__Trecho selecionado__.
Treinar a atenção e a visão periférica (literal e figurativamente) é outro ponto essencial do curso de Beach. Se algum desavisado cair direto nas aulas sobre attitude and awareness (em tradução livre, é algo como a atitude com que você encara o fato e a atenção ao que está ocorrendo à sua volta), pode pensar que está assistindo a um curso de mindfulness.

O professor de enfermagem fala sobre apreciar pequenas alegrias em meio ao caos, mas também sobre treinar seus outros quatro sentidos — que acabam sendo eclipsados pela predominância da visão no dia a dia. "Lembro de acampar algumas vezes em parques aqui da região e levantar no meio da noite para andar pelo campo por alguns momentos. Eu me lembro de ver uma lua cheia e o campo coberto de geada. Preciso dizer, foi uma das coisas mais lindas que eu já vi", conta ele em uma das aulas.

As dicas envolvem prestar atenção aos cheiros e aos sons à sua volta. Treinar o cérebro para perceber como o ar tem um odor diferente no inverno ou no verão, como os sons no meio do mato também são ricos em mensagens que você pode usar, inclusive, para se proteger. Saber reconhecer o barulho de água corrente à distância pode, sim, ser questão de vida ou morte. Sentir o cheiro de uma árvore frutífera pode te apontar o caminho do alimento.

Você saberia localizar um mamão de longe, pelo cheiro? - iStock - iStock
Você saberia localizar um mamão de longe, pelo cheiro?
Imagem: iStock

Em meio a centenas de comentários com links para os trabalhos do curso, uma das mensagens chama atenção. "Este curso me ensinou muito, mas fico especialmente grata à seção 'awareness'. Eu estou praticando todos os dias. Hoje, consegui encontrar uma rosa só pelo cheiro. E eu sei que as coisas são como são", escreveu uma aluna.

Aceitar que as coisas "são como são" também é parte de como encará-las, frisa o professor diversas vezes. Mas isso não significa que não seja preciso agir.

Decida antes para não decidir errado

Tomar uma decisão difícil em um momento de estresse não é o caminho mais indicado. E isso fica bem claro quando Beach traz cenários catastróficos — em que cidades inteiras ficam sem energia elétrica, sem comunicação e sem água potável. Ele afirma que é plausível sempre estar preparado para ficar trancado em casa, sem acesso a água, comida ou eletricidade por sete dias.

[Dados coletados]
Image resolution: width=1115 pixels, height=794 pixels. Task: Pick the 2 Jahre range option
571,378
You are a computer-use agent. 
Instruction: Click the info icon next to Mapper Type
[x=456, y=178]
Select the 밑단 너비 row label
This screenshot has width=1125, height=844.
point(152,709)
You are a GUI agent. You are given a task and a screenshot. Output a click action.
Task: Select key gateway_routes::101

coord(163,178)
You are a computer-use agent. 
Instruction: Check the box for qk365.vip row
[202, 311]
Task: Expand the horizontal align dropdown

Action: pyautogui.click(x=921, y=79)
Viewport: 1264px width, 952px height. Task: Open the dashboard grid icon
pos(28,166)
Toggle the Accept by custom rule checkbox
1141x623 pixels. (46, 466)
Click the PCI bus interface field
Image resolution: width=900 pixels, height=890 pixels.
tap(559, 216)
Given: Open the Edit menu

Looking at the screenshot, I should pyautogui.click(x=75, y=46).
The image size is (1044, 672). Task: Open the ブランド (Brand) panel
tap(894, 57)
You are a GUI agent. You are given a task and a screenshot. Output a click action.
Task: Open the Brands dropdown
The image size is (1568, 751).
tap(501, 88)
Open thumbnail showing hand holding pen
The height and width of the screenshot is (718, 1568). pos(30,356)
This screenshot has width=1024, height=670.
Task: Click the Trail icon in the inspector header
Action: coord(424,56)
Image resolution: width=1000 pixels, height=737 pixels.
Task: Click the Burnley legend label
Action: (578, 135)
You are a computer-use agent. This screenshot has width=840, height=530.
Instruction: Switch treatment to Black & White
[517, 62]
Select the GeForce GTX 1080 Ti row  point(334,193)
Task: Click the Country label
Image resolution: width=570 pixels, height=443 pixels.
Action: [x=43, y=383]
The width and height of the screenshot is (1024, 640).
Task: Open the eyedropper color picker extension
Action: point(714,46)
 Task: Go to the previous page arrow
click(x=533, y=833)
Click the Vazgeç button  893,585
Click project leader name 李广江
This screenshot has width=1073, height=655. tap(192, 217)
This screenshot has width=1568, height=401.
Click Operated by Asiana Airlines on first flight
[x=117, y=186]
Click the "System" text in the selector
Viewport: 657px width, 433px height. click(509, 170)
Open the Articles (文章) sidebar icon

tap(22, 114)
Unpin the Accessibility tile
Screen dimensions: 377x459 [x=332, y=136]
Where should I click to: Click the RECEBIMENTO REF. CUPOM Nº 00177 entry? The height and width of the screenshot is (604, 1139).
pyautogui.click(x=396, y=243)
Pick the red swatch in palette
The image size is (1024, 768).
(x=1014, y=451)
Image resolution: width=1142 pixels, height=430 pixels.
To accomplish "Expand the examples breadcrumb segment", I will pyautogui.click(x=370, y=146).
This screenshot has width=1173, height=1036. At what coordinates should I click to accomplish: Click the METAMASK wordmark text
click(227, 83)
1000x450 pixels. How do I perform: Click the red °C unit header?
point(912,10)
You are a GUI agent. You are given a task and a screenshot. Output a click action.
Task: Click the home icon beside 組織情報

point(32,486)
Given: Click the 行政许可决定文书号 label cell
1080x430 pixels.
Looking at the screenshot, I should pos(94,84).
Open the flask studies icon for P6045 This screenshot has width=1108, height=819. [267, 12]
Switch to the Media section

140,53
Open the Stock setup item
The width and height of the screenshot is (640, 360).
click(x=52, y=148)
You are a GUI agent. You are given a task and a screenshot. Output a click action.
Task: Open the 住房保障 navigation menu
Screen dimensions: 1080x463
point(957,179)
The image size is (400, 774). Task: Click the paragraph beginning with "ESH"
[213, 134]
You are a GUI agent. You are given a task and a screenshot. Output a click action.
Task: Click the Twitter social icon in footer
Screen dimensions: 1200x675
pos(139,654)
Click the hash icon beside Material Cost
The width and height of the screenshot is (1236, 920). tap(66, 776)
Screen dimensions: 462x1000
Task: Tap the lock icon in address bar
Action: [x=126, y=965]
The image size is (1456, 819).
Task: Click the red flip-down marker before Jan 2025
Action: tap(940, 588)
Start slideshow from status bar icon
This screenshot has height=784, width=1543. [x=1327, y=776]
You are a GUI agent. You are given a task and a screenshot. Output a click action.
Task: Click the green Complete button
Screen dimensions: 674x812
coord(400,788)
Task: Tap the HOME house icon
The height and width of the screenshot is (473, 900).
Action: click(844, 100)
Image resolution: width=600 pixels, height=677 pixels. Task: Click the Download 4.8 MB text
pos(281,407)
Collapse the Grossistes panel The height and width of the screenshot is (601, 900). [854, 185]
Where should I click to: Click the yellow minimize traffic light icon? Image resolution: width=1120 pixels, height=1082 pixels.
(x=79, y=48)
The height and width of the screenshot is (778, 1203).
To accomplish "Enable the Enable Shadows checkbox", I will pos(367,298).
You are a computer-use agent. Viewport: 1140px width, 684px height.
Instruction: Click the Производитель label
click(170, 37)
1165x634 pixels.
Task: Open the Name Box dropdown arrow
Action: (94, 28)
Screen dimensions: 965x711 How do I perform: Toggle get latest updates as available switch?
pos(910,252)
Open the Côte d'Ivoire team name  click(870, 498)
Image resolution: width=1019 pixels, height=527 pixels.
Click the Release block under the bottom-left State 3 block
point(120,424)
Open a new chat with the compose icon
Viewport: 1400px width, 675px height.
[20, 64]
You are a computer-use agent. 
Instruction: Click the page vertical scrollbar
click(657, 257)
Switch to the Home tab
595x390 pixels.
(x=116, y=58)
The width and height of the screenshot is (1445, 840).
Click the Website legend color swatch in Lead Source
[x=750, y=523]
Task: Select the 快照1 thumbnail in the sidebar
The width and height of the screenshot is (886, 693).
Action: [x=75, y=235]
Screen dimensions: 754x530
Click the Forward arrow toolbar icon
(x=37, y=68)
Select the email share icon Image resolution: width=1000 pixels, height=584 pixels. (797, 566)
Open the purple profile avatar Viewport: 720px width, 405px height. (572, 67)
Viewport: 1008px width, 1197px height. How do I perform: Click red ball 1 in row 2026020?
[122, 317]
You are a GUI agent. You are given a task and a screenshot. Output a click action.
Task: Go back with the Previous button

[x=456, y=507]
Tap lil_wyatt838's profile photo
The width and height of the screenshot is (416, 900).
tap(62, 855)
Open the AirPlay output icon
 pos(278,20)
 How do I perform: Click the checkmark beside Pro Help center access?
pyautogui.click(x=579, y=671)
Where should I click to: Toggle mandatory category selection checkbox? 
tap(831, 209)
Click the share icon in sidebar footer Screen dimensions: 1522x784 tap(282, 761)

__Questões__.
• 1. Reproduza fielmente tudo o que vai desde "Decida antes para" até "por sete dias." no texto sobre o curso de Beach.
• 2. De acordo com o texto sobre o curso de Beach, por que vale a pena treinar o cérebro para perceber os sons do mato e os cheiros ao redor?
• 3. Prossiga o texto sobre o curso de Beach a partir do ponto em que ele termina.
Os registros não têm nenhum papel nesta atividade.

__Gabarito__.
• 1.
Decida antes para não decidir errado

Tomar uma decisão difícil em um momento de estresse não é o caminho mais indicado. E isso fica bem claro quando Beach traz cenários catastróficos — em que cidades inteiras ficam sem energia elétrica, sem comunicação e sem água potável. Ele afirma que é plausível sempre estar preparado para ficar trancado em casa, sem acesso a água, comida ou eletricidade por sete dias.

• 2. Os sons no meio do mato trazem mensagens que podem ser usadas até para se proteger. Reconhecer o barulho de água corrente à distância pode ser questão de vida ou morte. Sentir o cheiro de uma árvore frutífera pode apontar o caminho do alimento.

• 3.
Em nenhum momento do curso o professor defende que todos deveríamos virar sobrevivencialistas. Muito pelo contrário. "Muitos de nós não temos tempo, dinheiro ou energia para levar as coisas tão longe assim. Se você estiver indo nessa direção e estiver paranoico nesse nível sobre o que pode ou não acontecer, parabéns, você é um prepper. Essas aulas não são para você", avisa. Prepper não tem exatamente uma palavra equivalente em português, e fica inclusive mais fácil imaginar seu significado no contexto norte-americano. Sabe aquele clichê do machão que tem meses de comida estocada e todo tipo de faca ou ferramenta para caça? Esse é um prepper. Ou sobrevivencialista.

Considerando que você seja um dos poucos a se preparar (com sensatez) para ficar sem serviços como água e energia por alguns dias, pode ser que precise ajudar vizinhos, amigos ou, dependendo da gravidade da situação, estranhos. Beach sugere pensar nisso de cabeça fria, para não precisar tomar essas decisões no calor do momento (e gerar ainda mais estresse desnecessário).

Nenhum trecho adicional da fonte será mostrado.